Task instructions:
**1.** In the alertmanager thread, please update the passage from "Nevertheless what I" up to and including "next few weeks.", replacing "next few weeks" with "next month".
**2.** In the alertmanager thread, how many nodes did the cluster have after it was reduced?

>But if you've totally lost connectivity from this region, then even if you 
try to send a message to PagerDuty or OpsGenie or whatever, won't that fail 
too?
That is true. 

Nevertheless what I did so far reduced number of nodes in cluster from 8 to 
4 - in every region we have one alertmanager node now. After one week no 
duplication observed. I will keep this config for the next few weeks.

On Monday, January 16, 2023 at 7:19:37 PM UTC+1 Brian Candler wrote:

> > (1) We would like avoid such architecture. In this scenario we keep one 
> region without local alertmanager. It means that we could lost alerts in 
> case lost connection between that region and regions where alertmanager 
> cluster is configured.
>
> But if you've totally lost connectivity from this region, then even if you 
> try to send a message to PagerDuty or OpsGenie or whatever, won't that fail 
> too?
>
> On Monday, 16 January 2023 at 14:32:12 UTC LukaszSz wrote:
>
>> Hi ,
>>
>> (1) We would like avoid such architecture. In this scenario we keep one 
>> region without local alertmanager. It means that we could lost alerts in 
>> case lost connection between that region and regions where alertmanager 
>> cluster is configured.

Material shown:
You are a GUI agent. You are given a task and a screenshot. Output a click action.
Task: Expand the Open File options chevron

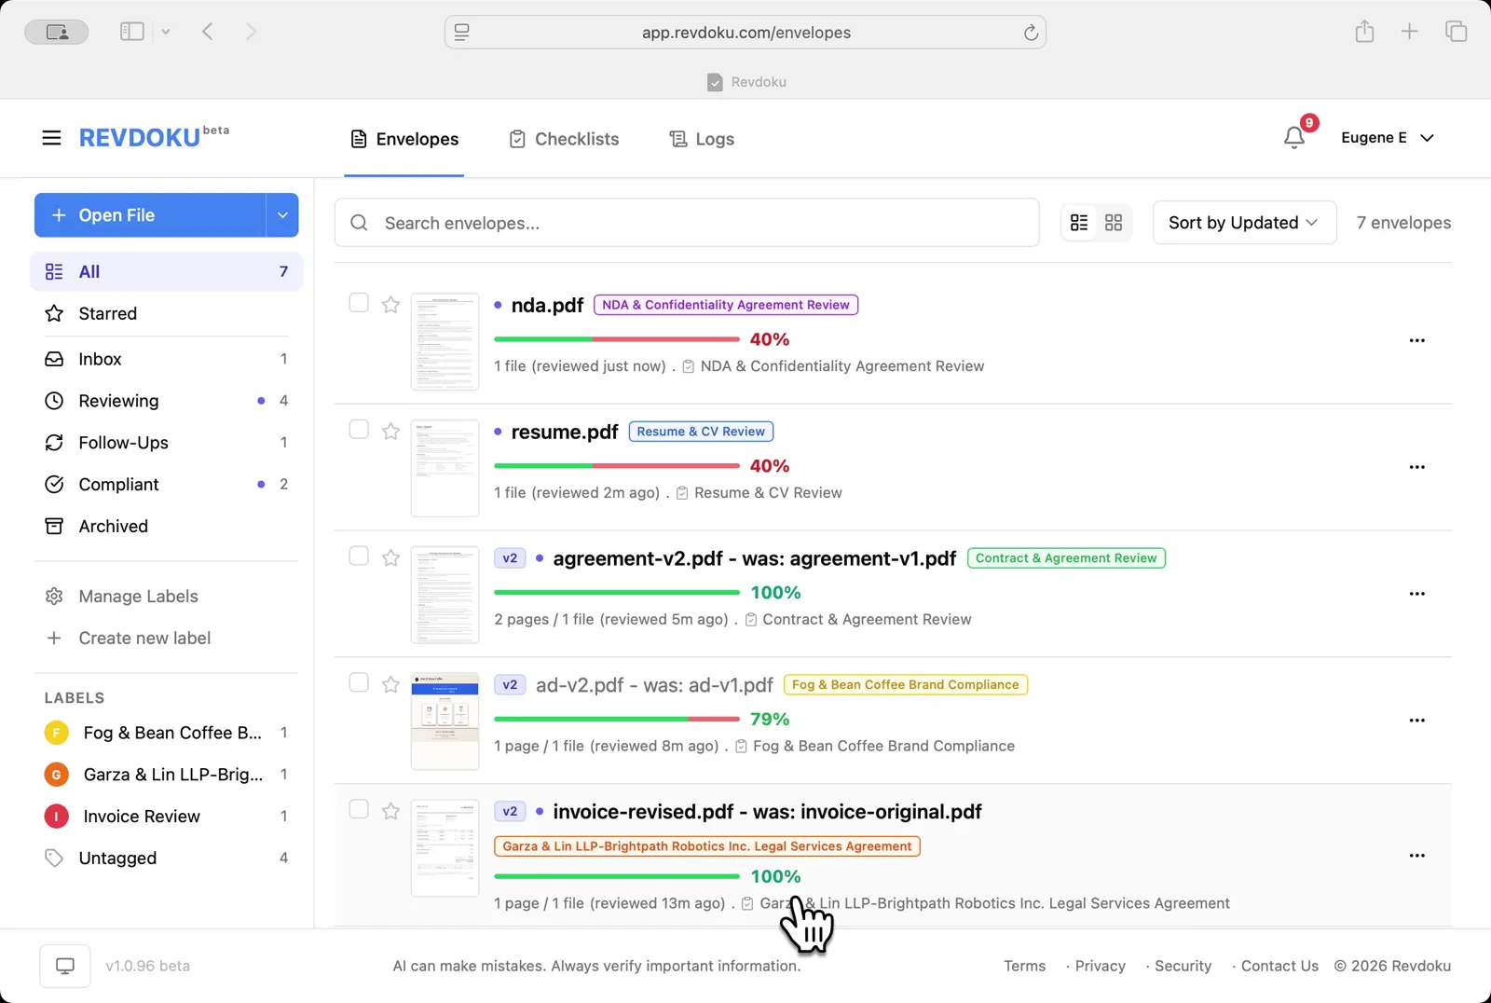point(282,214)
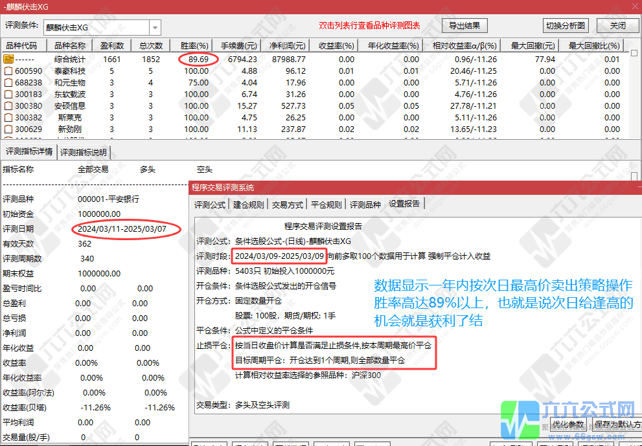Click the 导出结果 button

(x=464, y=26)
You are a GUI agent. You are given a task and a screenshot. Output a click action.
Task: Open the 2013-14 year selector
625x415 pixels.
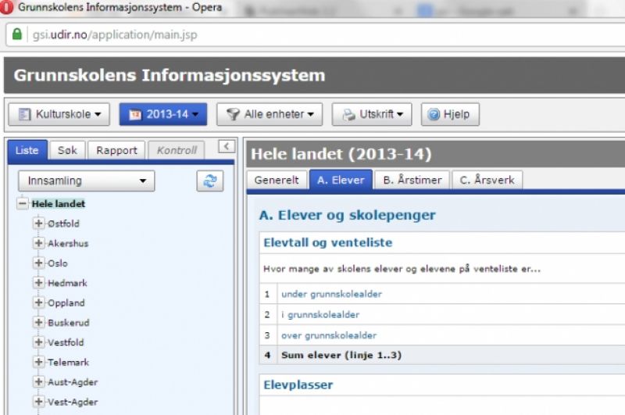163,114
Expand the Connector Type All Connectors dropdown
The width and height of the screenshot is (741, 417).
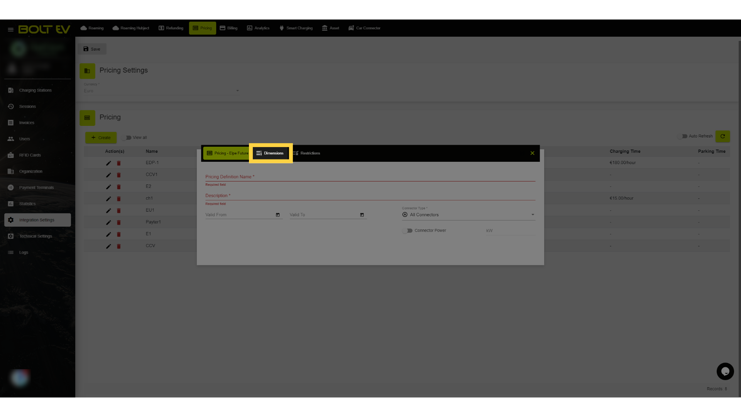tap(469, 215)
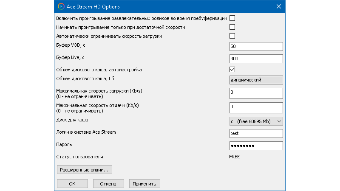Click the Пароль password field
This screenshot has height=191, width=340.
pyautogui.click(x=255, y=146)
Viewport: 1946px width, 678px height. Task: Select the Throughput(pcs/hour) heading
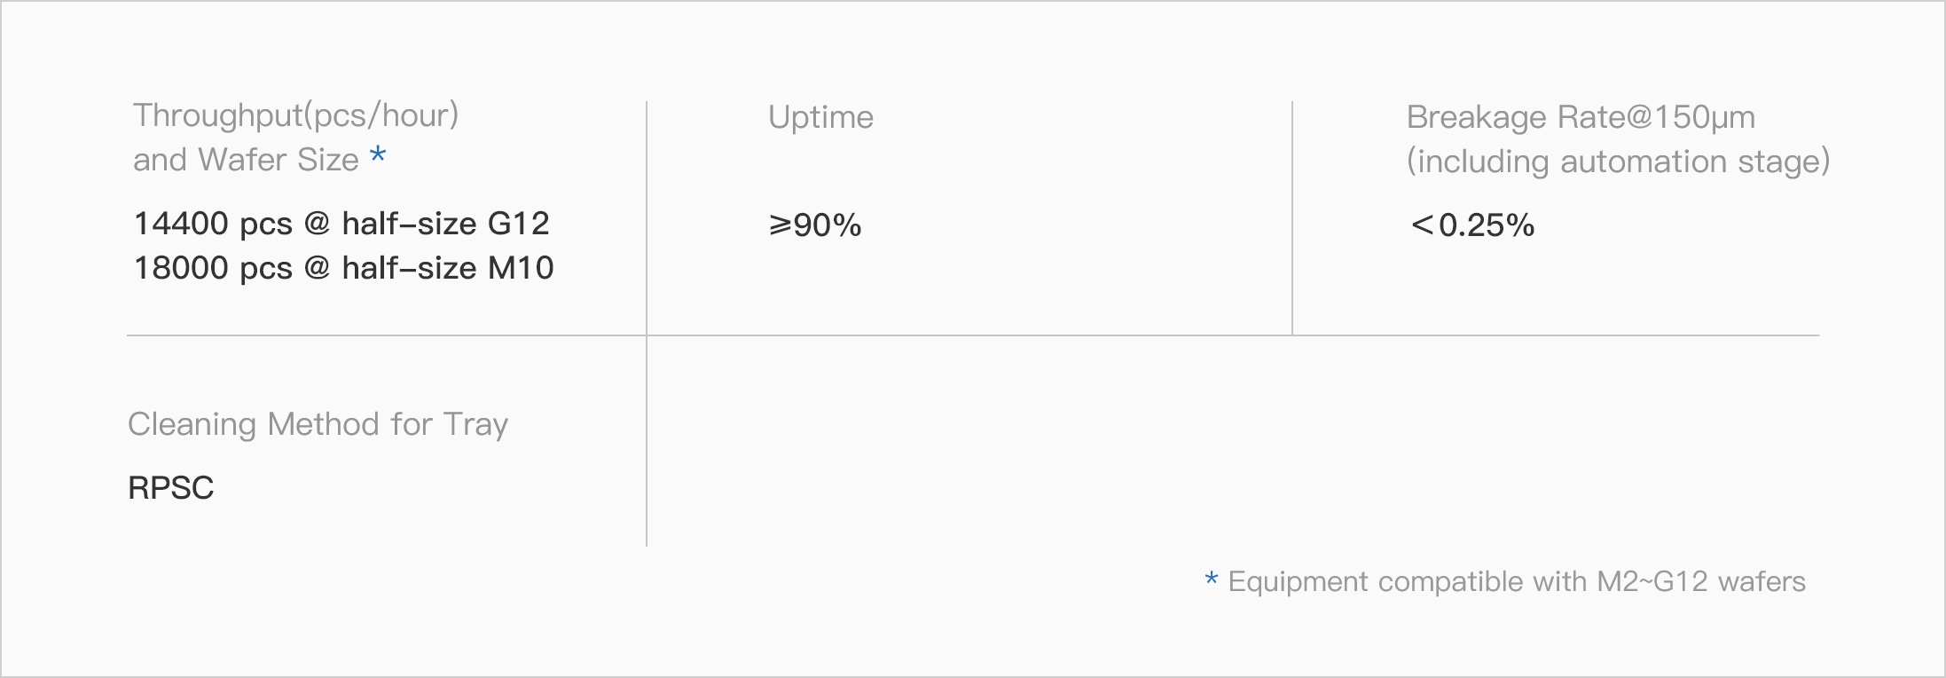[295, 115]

==

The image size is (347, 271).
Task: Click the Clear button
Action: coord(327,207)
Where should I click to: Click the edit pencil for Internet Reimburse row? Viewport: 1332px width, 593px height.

Solutions by task:
**1.**
Nevertheless what I did so far reduced number of nodes in cluster from 8 to 
4 - in every region we have one alertmanager node now. After one week no 
duplication observed. I will keep this config for the next month.

**2.** Four, with one alertmanager node in every region.